Ende Jahr schliessen über 200 Nidwaldner mit dem Kapitel Armee ab. Am Mittwoch gaben sie als letzte «Amtshandlung» das persönliche Material ab.
Der Militärzeit ist zu Ende. Die Ausrüstung braucht’s nicht mehr. (Bild: PD)

Der Militärzeit ist zu Ende. Die Ausrüstung braucht’s nicht mehr. (Bild: PD)

An der Wehrmännerentlassung vom vergangenen Mittwoch ging im Zentrum für Bevölkerungsschutz in Oberdorf für die aufgebotenen Angehörigen der Armee ihre Dienstzeit zu Ende.

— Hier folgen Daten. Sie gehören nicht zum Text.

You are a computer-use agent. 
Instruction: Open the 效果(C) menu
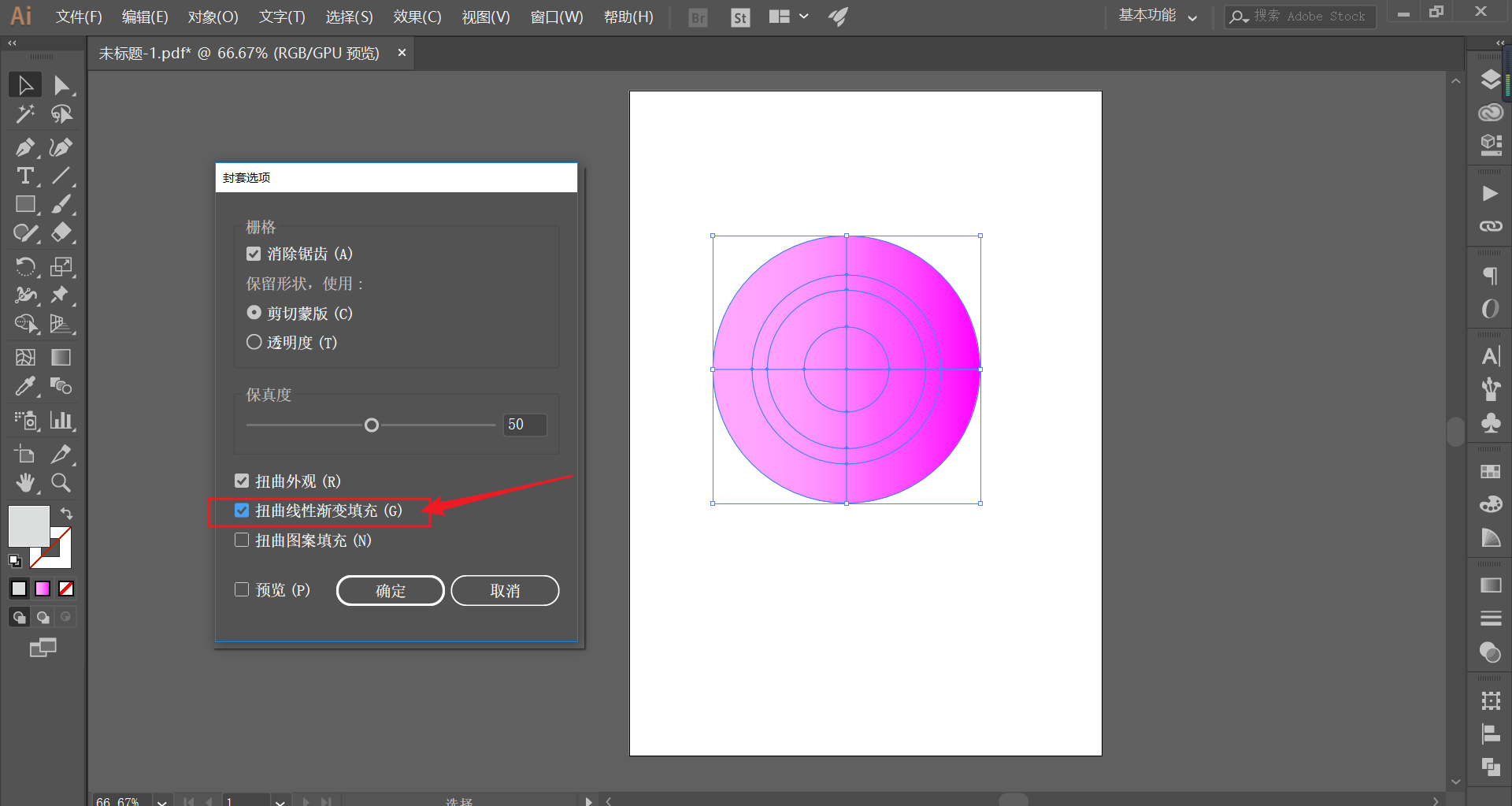417,17
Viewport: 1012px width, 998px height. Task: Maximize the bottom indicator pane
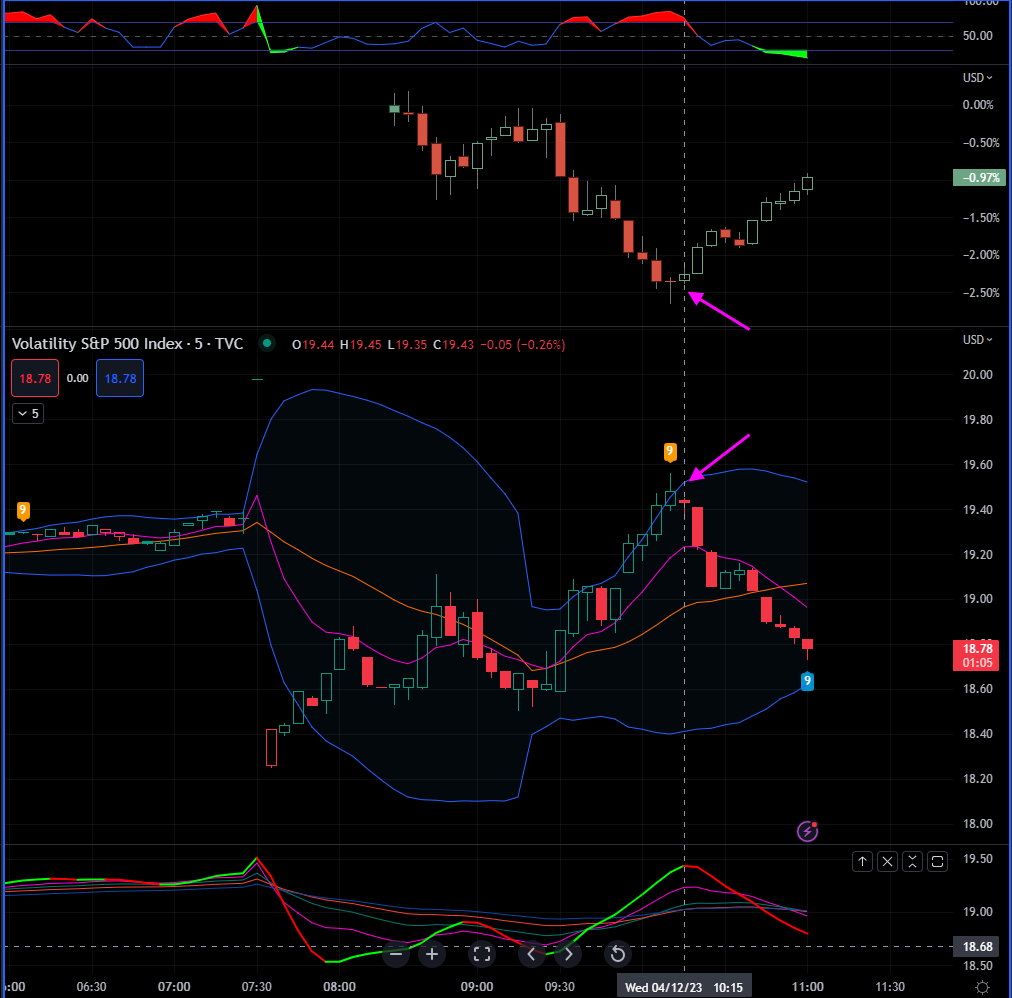[x=937, y=861]
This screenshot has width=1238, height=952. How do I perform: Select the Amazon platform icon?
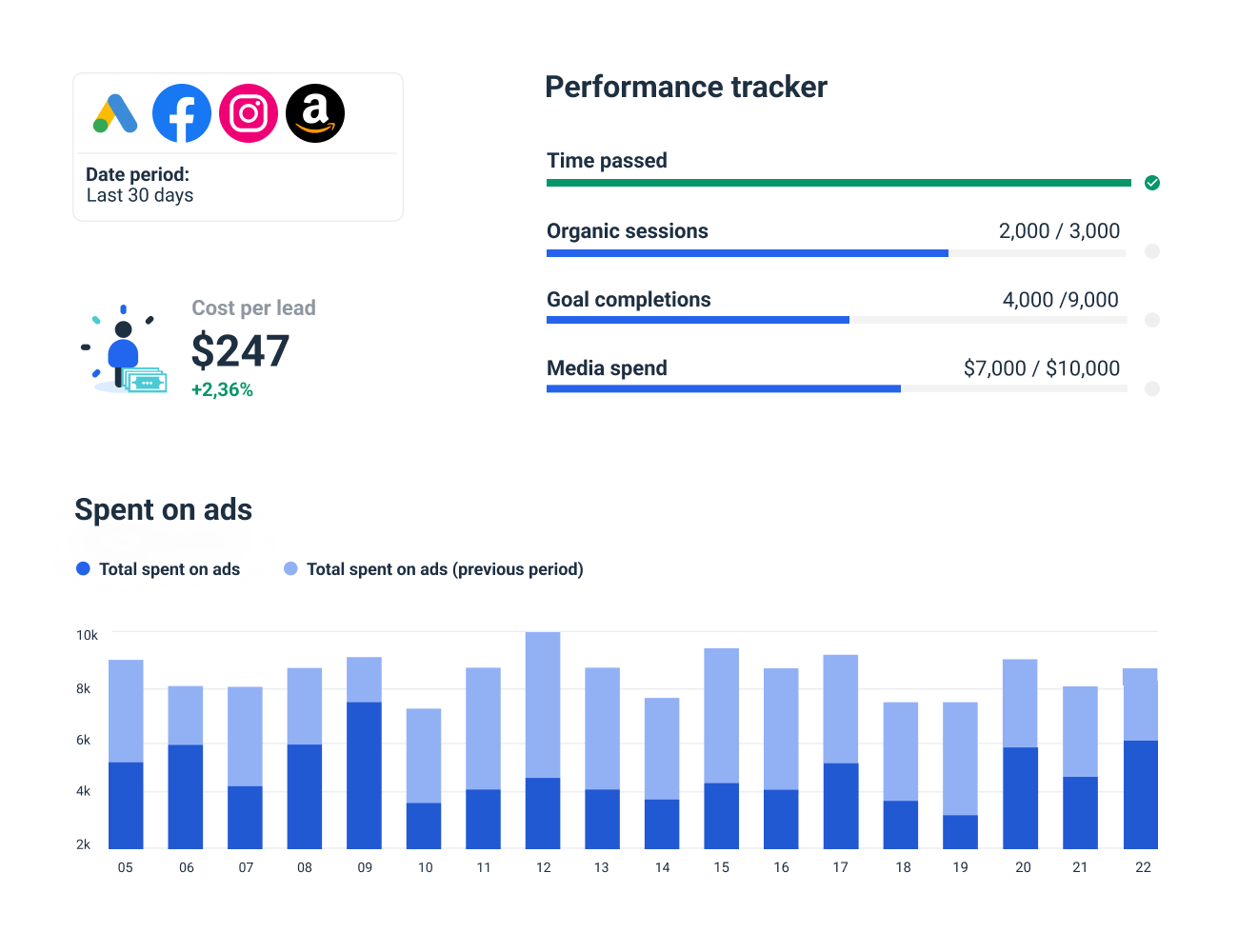click(315, 112)
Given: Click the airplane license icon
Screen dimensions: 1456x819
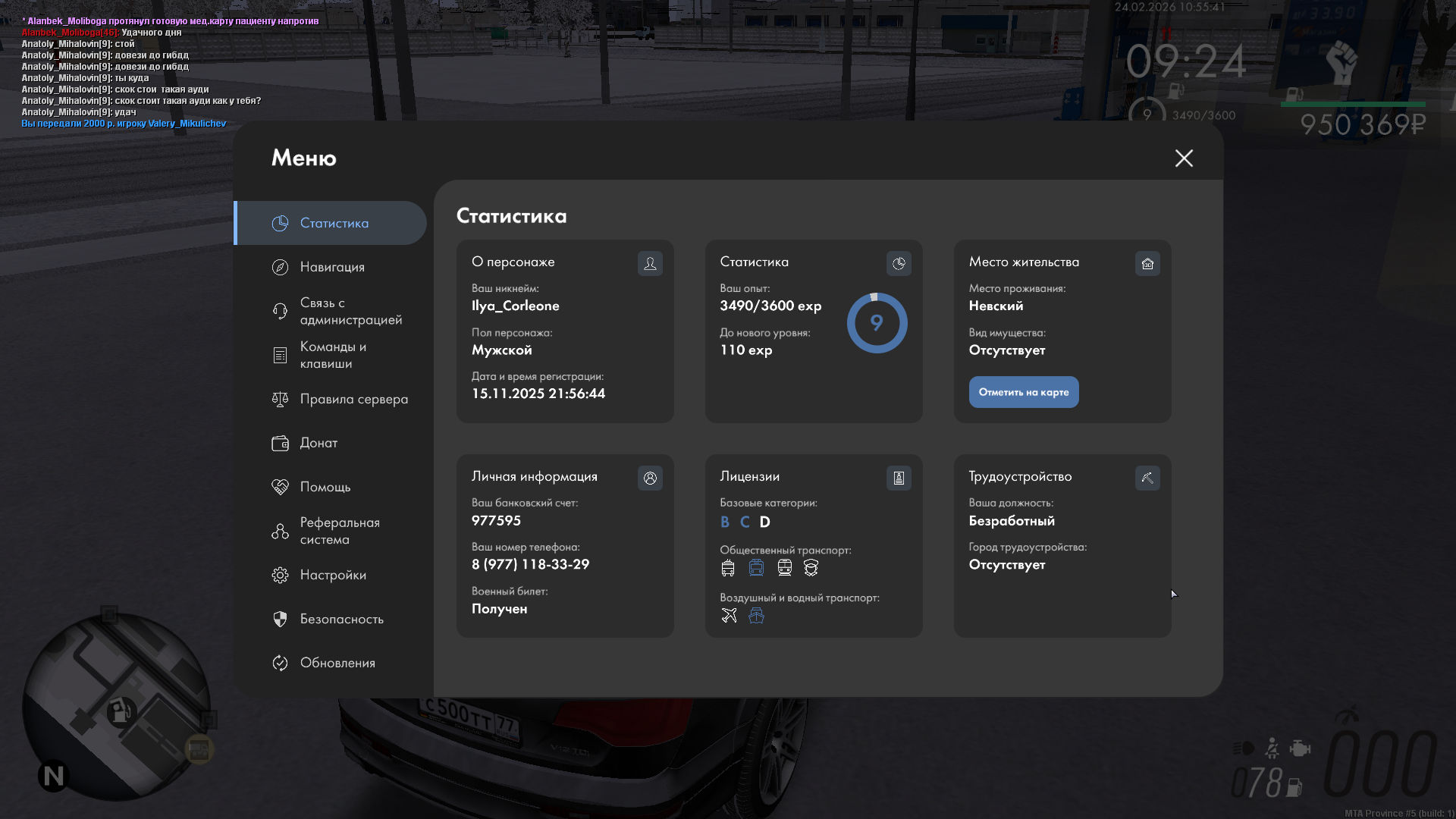Looking at the screenshot, I should pos(729,615).
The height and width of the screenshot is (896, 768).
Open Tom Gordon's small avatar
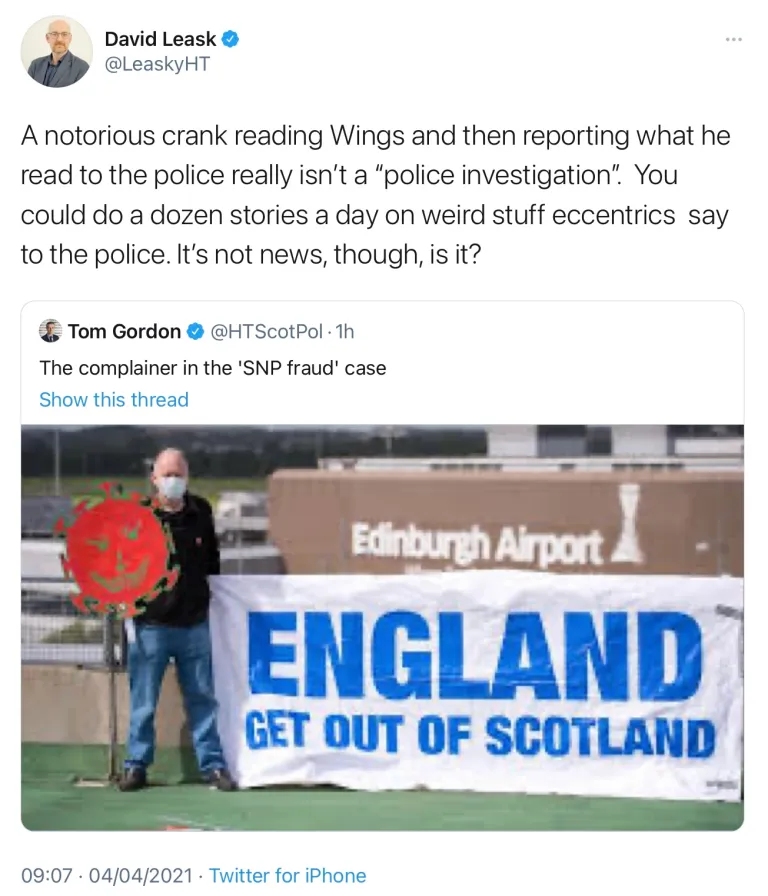[50, 331]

Sie wurden durch den Kreiskommandanten Theo Küchler offiziell aus ihrer Militärdienstpflicht verabschiedet. 214 Nidwaldner Angehörige der Armee wurden zu ihrer Rückgabe ihres persönlichen Materials und der Entlassung aus der Armee aufgeboten.

Gesamthaft werden in diesem Jahr 217 Nidwaldner und 2 Nidwaldnerinnen per Ende Dezember aus ihrer Militärdienstpflicht entlassen. Darunter sind auch 5 Offiziere, welche im kommenden Jahr an einem speziellen Anlass verabschiedet werden. Gleichzeitig wurden fast 50 Durchdiener abgerüstet, welche nach einer weiteren Verweildauer in den folgenden 3 Jahren individuell ebenfalls aus ihrer Militärdienstpflicht entlassen werden, wie das Amt für Militär und Bevölkerungsschutz schreibt.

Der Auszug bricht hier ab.